On my recent vacation, I took the opportunity to visit my brother at his place of employment: the full service meat counter of a grocery store chain. They take great pride in their meats, and boy did he have some interesting stories and perspectives that I felt that we all should know for our own enlightenment and understanding, so we can become more courteous shoppers:
- Don’t point at something in the meat case and say “I want some of that.” From the back of the counter, you can’t see anything someone is pointing to in the case… unless you basically crouch down and climb inside of it.
- If you can get your fat $%@ into the store and onto the motorized cart, then you can stand up for 10 seconds to be handed the meat from over the counter. It is not the highlight of my day to walk all the way around the counter to put it into your little basket for you, then give you a commercial-worthy grocer’s smile…. especially when there are other (much more attractive) customers waiting to be served behind you.
- Learn how many ounces are in a pound. Yup.. that’s 16. Only about 5% of the general population knows this, apparently.
- Don’t ask me how I would cook this piece of meat. I eat TV dinners 6 nights a week. If you don’t know how to cook the meat, what business do you have buying it? Haven’t you ever heard of the internet, anyway?
- I don’t want your grilling tips. I don’t want a lesson in meat juices redistribution, and I don’t want your favorite marinade recipe. Mostly, the less you talk, the better of we’ll all be. I just want to sell you a bunch of meat. That’s all.
- Get off your @#$^ cell phone. I’m happy to help you when you decide to have the courtesy to give me your full and undivided attention. And yes, I am shameless enough to spit in your meat.
- Don’t ask me “How spicy is the Jalaepno Bratwurst?” Have you ever had a Jalapeno? ’nuff said.
- No this is not fresh. What do you think, we have a slaughterhouse in the back? Yeah, it’s fresher than any of that Wal-Mart or Target meat which is usually about a month old, but no we did not kill the animal this morning. If you’re that worried, go buy some jerky. It’s fresh.
- While I’m on freshness, Don’t dig through the meat case just to find something that’s one day younger than everything else. Trust me… they’re all equally rotten.
- Don’t order something, then decide later you don’t want it (or it’s too expensive) and just stash it in the nearest refrigerator or freezer case. At least bring it back with shame on your face… then go hang your head for being an idiot and ordering something you didn’t really want.
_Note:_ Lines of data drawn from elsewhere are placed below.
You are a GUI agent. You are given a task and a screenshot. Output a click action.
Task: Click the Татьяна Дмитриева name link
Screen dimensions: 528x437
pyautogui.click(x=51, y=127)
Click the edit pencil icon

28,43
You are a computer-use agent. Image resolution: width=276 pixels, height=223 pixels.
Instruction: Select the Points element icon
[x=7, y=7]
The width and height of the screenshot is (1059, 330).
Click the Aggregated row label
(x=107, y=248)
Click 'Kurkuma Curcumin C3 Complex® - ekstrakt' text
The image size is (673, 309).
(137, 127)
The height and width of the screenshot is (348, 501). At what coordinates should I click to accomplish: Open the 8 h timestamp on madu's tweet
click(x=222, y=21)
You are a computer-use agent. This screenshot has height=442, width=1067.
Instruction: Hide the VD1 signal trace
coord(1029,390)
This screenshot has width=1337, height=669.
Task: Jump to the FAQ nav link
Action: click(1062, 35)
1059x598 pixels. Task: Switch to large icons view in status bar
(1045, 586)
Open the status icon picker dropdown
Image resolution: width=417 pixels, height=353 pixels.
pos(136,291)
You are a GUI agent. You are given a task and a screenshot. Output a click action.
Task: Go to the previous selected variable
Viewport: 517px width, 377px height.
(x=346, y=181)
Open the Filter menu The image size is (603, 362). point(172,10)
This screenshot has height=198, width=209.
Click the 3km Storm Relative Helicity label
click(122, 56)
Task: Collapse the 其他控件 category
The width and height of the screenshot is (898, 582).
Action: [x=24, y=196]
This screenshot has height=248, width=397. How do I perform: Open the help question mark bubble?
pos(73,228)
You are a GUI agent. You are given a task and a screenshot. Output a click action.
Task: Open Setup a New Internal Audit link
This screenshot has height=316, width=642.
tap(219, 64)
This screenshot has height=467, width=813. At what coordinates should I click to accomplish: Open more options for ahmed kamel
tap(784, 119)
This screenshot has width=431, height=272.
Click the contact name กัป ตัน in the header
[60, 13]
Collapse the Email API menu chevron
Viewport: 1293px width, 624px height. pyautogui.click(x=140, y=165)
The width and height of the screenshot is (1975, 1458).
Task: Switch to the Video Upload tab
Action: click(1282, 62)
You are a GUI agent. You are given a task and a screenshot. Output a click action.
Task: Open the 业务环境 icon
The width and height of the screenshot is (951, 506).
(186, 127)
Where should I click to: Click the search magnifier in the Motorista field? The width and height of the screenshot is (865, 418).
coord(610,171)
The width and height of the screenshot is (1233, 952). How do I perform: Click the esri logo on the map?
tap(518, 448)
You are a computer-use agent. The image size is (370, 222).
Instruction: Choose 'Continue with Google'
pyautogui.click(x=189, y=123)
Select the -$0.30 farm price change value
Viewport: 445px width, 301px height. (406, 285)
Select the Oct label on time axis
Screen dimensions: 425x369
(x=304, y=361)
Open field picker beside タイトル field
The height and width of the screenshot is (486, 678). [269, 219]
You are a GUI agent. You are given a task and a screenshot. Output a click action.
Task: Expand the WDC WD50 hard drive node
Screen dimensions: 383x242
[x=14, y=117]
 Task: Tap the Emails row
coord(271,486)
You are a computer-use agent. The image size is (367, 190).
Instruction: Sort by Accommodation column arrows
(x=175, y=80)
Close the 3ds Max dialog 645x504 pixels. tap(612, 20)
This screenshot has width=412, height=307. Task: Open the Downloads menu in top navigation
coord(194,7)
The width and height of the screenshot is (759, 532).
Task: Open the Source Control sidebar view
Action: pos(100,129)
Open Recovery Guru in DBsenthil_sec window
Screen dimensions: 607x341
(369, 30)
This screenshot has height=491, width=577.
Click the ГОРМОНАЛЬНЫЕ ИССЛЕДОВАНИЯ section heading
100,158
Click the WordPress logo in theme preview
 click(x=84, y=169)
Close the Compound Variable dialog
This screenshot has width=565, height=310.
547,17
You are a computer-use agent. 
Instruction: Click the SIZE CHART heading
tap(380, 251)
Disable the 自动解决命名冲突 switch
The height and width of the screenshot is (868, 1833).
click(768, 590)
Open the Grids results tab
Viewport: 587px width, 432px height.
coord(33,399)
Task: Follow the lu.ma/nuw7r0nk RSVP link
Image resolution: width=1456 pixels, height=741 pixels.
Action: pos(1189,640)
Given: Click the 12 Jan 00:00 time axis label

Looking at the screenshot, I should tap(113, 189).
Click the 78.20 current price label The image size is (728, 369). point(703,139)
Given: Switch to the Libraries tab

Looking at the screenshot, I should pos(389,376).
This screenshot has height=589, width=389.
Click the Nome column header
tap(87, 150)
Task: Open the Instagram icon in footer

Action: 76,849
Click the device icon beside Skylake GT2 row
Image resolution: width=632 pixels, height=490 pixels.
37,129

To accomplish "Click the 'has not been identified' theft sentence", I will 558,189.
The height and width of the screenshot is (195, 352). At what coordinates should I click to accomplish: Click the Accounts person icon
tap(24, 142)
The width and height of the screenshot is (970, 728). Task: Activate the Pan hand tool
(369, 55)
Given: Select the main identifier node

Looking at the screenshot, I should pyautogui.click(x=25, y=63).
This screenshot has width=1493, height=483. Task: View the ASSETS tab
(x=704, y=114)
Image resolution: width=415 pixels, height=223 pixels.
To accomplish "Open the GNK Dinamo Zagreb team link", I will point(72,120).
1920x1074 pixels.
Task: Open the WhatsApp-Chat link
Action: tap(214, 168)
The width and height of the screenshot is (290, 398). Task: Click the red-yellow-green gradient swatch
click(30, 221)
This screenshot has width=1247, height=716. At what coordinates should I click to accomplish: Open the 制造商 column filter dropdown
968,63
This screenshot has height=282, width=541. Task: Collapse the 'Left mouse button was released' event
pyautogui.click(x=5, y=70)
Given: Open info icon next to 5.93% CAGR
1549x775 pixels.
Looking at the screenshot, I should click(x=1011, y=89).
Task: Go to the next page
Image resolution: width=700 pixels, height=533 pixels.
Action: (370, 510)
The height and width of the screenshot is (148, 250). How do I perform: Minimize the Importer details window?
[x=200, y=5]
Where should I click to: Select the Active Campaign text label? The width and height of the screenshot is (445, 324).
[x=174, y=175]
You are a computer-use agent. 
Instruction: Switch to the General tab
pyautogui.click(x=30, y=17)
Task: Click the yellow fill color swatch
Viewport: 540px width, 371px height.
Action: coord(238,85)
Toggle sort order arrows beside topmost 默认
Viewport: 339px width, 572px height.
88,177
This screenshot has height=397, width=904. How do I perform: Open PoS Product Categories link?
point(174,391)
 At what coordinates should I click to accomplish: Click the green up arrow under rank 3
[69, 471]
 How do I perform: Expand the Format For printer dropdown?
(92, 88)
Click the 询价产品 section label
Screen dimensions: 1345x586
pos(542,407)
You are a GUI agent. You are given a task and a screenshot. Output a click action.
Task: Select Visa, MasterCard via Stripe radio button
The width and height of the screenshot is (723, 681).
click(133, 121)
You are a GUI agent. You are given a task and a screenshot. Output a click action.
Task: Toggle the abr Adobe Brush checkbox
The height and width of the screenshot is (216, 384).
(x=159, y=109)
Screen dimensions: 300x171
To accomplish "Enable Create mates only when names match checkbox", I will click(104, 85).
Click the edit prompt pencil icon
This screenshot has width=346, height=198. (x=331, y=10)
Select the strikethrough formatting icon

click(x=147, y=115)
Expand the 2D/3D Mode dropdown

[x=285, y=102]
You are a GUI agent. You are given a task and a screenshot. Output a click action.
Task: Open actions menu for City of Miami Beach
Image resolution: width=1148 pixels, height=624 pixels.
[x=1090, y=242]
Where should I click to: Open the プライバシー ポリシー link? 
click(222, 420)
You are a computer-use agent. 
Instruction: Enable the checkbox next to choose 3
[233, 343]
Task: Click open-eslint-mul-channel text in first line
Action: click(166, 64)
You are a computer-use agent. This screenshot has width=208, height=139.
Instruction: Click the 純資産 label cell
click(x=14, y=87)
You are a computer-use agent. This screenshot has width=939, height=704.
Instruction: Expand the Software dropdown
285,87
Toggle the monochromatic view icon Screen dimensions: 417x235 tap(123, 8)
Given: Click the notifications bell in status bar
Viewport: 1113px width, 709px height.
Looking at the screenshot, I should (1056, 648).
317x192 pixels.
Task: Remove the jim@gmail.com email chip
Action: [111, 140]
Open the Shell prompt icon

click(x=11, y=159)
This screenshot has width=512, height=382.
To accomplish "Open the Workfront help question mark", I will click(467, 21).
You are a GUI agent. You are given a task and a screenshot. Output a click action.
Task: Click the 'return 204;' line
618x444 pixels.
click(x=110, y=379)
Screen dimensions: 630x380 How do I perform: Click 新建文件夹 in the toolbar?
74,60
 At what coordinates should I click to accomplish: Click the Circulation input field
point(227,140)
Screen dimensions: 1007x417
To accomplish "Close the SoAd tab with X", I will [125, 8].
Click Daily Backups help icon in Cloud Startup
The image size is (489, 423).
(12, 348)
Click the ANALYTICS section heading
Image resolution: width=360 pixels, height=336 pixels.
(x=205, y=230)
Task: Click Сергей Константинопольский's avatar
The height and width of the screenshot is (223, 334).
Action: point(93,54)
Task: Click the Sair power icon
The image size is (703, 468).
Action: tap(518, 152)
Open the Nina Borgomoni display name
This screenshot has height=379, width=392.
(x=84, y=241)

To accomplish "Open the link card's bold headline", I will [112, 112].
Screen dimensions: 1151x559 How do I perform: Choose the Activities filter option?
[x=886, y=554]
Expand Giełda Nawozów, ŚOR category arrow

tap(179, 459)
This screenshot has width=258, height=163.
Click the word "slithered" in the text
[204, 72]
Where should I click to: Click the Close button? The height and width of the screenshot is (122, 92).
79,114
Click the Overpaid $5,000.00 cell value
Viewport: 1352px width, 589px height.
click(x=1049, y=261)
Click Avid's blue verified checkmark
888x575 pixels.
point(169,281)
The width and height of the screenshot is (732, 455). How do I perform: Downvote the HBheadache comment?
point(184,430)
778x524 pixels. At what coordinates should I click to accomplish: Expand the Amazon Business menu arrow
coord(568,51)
- Do you like all your fingers and toes where they are? If so, don’t come wandering back into the butcher area. They give us very sharp knives and cold freezers for a reason. We can hack you up and put you away for a long time before anyone would suspect anything.
- If you’re that anal retentive about getting EXACTLY one pound of meat, you should be spending your money on therapy rather than meat. 1.003 lbs is close enough. I’m not going to pinch off a little more.
- Don’t ask me “how much is…” It’s written there… yup… right there on the case.
Thank you, and have a nice day!
You can’t buy advice like that. Thanks for the tips!
A lot of these tips could be applied to my stint working at the LDS bookstore. Well, except for the part about the sharp knives and freezer. Although, some customers did make me angry enough to consider other possibilities–the shiping room had a shrink-wrap machine and giant rolls of bubble wrap. You’d be aghast at some of the ridiculous requests we would receive.
Ahh, You make me crave some of Brother’s crab salad with gourmet crackers.
I freaking love you bro!
This was really funny! I can relate to most if not ALL of it where I work! I wish I could work with Ben!!! He is so funny.